The combination of risk mitigation, risk transfer and incident response services that cyber liability insurers offer can help reduce cyber exposures, a pair of cyber experts said.

But policyholders might not access all the services available, so insurers should work to become more closely aligned with their cyber customers, they said during a session Tuesday at Riskworld,  the Risk & Insurance Management Society Inc.’s annual conference in Atlanta.

Insurers can compel organizations to adopt specific cyber risk mitigation strategies as a condition of coverage, said Brett Tucker, technical manager of cyber risk management at Carnegie Mellon University’s Software Engineering Institute in Pittsburgh.

“It’s an idea that you’re sharing best practices and making sure that people are staying up with the state of the art in terms of technology,” he said.

Cyber insurers have a responsibility to drive cybersecurity standards higher and have the ability to reward preparation and punish a lack of consideration of the risks, said Benjamin Bertossi, New York-based cyber product specialist at Chubb Ltd.

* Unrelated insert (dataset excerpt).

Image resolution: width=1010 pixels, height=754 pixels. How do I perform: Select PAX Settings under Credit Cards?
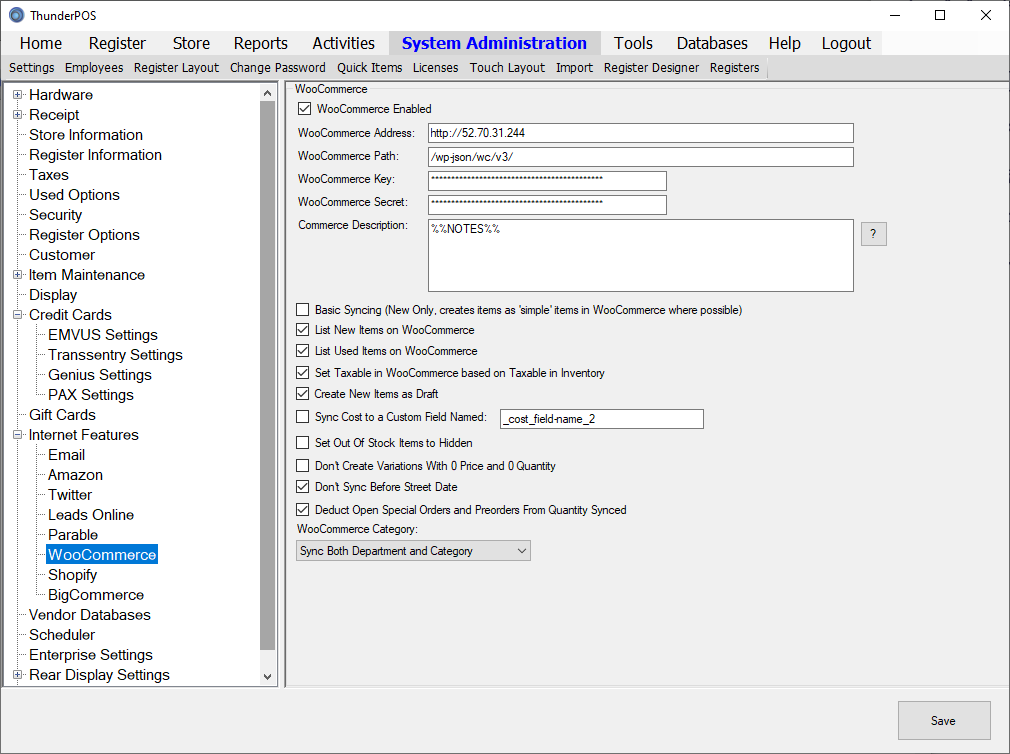coord(91,395)
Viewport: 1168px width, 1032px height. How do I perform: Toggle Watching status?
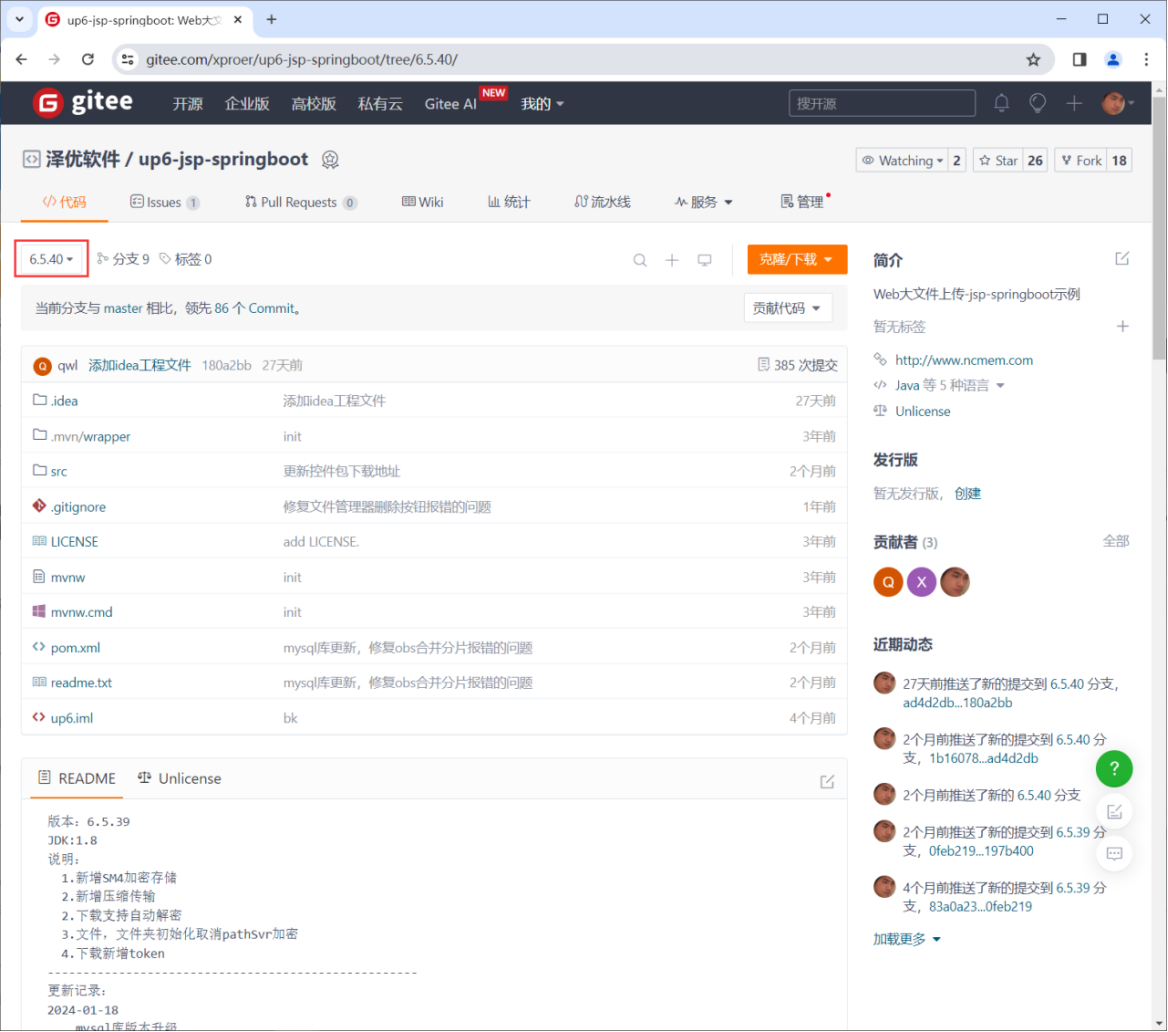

“There should be always a shared goal of cyber resiliency between an insured and an insurer, and there should be with that an understanding that preemptive measures and proper loss mitigation is what leads to the most effective risk transfer for your organization,” he said.

Cyber insurers offer security and breach response services to policyholders, but buyers might not understand the extent of the services offered, Mr. Tucker said.

Insurers should ensure that they are on the list of organizations that policyholders call when they learn of a breach, so they can use the services they provide to reduce their own exposures as well as those of their customers, he said.

To ensure cybersecurity is embedded in their organizations, chief information officers and chief information security officers should have regular meetings with other C-suite level executives, Mr. Bertossi said.

“Cyber risk should be at least a quarterly topic of discussion, not just one that occurs at the time of renewal of your insurance program,” he said.

Cyber policyholders are seeing some positive trends, Mr. Bertossi said. For example, over the past quarter most demands in ransomware attacks were negotiated down to 30% to 40% of the initial demand, he said.